Gary has done an extraordinary amount of research and digs deeply into the dark side of the 1960s. He turns up some fascinating material about the people who provide the soundtrack for many of us as we were growing up. There is a wealth of anecdotes about the Mick Jagger, Marianne Faithfull, the Rolling Stones and a host of other celebrities who soaked themselves in New Age spirituality, and in some cases the dark side of the occult, producing songs like Sympathy for the Devil and eventually spawning bands like Black Sabbath.

The book is populated by some extraordinary individuals including Kenneth Anger, Anton LaVey and, of course, the Maharishi, who all hoped to extend their reach by appealing to the rich and famous in the music and the arts.

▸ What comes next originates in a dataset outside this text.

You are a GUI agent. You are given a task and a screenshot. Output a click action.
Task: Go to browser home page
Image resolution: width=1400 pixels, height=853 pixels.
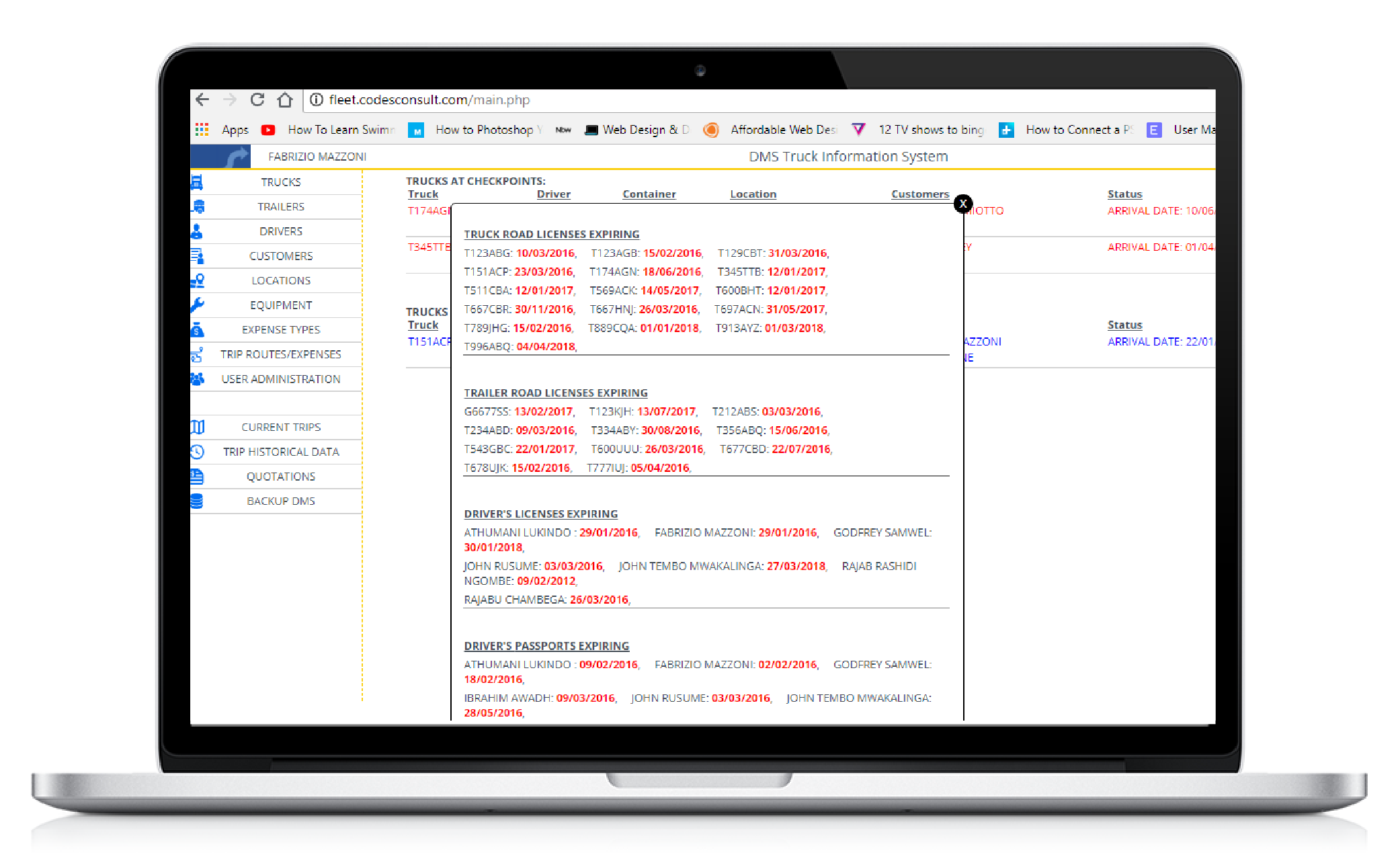tap(285, 99)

The motives of some of the people whom we meet were clearly of the highest order, while others, including Charles Manson had their own agendas.

Gary's book is quite well researched, opinionated and extremely readable. Though I would be willing to bet that most readers will also find a few things that he says to be infuriating. I thought that I knew a lot about those days, but it turned out that there was much that I had not known before: The book is a revelation about people, beliefs and practices that are still affecting us today.

If you have any interest in the New Age, mysticism and in the explosions in music and personal freedom that happened at the end of the 1960s, I cannot think of a better book that ties them all together.